> Set of tasks:
(a) Answer these from the forum thread about Konqueror on FreeBSD:
(i) Which port is Konqueror said to be installed as part of?
(ii) What mostly standalone alternative is named?
(iii) What command does Deleted member 30996 say they use to run things as root?
(b) Print the stretch of the forum thread about Konqueror from "You only want" through "can use it.".

* Begin Document text *

Regarding your opening post, AFAIK konqueror doesn't exist as a port on its own, rather its installed as part of x11/kde-baseapps-kde4; and same thing should go for the kde5 Plasma port from area51 repo. KDE apps (like Calligra suite) usually depend on each other, and is advisable to avoid KDE stuff (regardless of the OS) unless you're actually using KDE. Probably you installed konqueror as part of KDE4 metaport and  it was deinstalled automatically the moment you removed kde4 itself. There is a (mostly) standalone alternative, www/rekonq but I've never tried it.

Being there up to date versions of Firefox, Falkon, Chromium, QuteBrowser, Iridium and Midori in the ports' tree, there's practically no reason to choose Konqueror over those 

Whatever your  problematic desktop shortcut (the one asking for chromium) is doing, chances are close to 100% it's a problem related to the shortcut itself, or to which has been set as default browser (learn about .desktop shortcuts and mimeapps associations on Linux/BSD systems, then edit the shortcut and your mimeapps.list if needed).

Finally, really, avoid running GUI programs as root, especially browsers. It is so much of apractice to discourage practice that you may loose support on these forums and not only if you continue on this path


----------



## Deleted member 30996 (Apr 7, 2018)

You, my friend, like too many other people new to FreeBSD have the tendency to fiddle around too much. And I'm saying this in all good will.

Get your base system set up, right, with the minimal amount of programs you need to do everyday desktop tasks and leave well enough alone. If it's not broke don't fix it. Just learning how to maintain it correctly will be enough without tweaking this and trying out that. You might do well to wipe it and start over, but that's up to you.

You only want to run as root to Admin your machine and then only. I use `su` but not everyone is even that liberal with the way they do things and use security/sudo. I'll open a text editor or file manager as root if need be, but browsers and such should only be run from the user account.


----------



## BSDAppentic3 (Apr 7, 2018)

So, I must have installed sudo. Then I must start session with the another account, and give it access to the root permissions, so whenever it'll be necessary, I can use it.
I'm right?


----------

* End Document text *
* Begin Provided records *

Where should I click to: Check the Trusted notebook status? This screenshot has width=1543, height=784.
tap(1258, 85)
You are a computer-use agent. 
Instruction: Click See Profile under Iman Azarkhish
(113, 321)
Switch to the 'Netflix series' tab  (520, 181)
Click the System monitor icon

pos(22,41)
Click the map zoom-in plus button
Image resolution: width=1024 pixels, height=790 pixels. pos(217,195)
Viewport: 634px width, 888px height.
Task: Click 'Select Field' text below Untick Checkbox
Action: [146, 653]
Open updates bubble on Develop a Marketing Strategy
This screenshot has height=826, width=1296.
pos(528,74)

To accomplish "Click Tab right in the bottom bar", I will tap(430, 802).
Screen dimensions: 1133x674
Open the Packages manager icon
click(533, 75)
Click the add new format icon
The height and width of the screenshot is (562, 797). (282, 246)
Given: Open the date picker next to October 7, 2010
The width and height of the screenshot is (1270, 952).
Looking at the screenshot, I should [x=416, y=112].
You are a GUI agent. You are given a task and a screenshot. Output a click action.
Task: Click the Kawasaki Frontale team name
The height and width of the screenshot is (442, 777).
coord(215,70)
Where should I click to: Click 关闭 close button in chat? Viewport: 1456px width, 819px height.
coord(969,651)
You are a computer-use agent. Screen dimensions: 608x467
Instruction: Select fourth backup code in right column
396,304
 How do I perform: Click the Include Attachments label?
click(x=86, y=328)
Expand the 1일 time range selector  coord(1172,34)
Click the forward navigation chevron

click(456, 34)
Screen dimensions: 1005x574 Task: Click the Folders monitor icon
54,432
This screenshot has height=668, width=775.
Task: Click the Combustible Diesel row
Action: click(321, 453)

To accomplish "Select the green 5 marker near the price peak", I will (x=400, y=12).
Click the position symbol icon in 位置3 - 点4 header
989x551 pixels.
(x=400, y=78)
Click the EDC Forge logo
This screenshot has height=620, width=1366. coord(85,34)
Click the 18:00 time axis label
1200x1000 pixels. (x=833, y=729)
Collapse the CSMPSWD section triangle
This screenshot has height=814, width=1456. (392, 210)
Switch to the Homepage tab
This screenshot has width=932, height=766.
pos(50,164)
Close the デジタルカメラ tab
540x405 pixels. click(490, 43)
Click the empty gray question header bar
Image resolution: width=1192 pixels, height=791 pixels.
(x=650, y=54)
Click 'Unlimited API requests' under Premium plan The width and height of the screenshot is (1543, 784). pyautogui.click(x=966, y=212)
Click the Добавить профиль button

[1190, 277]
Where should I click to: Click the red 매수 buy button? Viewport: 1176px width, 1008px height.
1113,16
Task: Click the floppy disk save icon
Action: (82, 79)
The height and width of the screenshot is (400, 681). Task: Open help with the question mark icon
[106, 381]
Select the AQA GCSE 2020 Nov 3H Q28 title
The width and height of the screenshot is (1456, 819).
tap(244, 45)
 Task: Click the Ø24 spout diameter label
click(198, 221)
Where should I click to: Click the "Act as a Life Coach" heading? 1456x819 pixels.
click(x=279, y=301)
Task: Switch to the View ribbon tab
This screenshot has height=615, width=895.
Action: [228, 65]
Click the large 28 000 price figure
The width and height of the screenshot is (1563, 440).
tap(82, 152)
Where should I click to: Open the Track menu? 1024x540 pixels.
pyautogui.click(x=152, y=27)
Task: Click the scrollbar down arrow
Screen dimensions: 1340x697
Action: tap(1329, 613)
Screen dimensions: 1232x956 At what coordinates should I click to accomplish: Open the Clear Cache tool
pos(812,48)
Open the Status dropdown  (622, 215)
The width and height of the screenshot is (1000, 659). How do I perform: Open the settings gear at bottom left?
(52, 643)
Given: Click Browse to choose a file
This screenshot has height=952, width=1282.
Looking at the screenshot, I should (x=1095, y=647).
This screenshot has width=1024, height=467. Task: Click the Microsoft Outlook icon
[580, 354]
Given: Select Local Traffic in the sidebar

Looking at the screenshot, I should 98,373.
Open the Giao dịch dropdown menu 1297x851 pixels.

* End Provided records *

> Problem solutions:
(a)
(i) x11/kde-baseapps-kde4
(ii) www/rekonq
(iii) su

(b)
You only want to run as root to Admin your machine and then only. I use `su` but not everyone is even that liberal with the way they do things and use security/sudo. I'll open a text editor or file manager as root if need be, but browsers and such should only be run from the user account.


----------



## BSDAppentic3 (Apr 7, 2018)

So, I must have installed sudo. Then I must start session with the another account, and give it access to the root permissions, so whenever it'll be necessary, I can use it.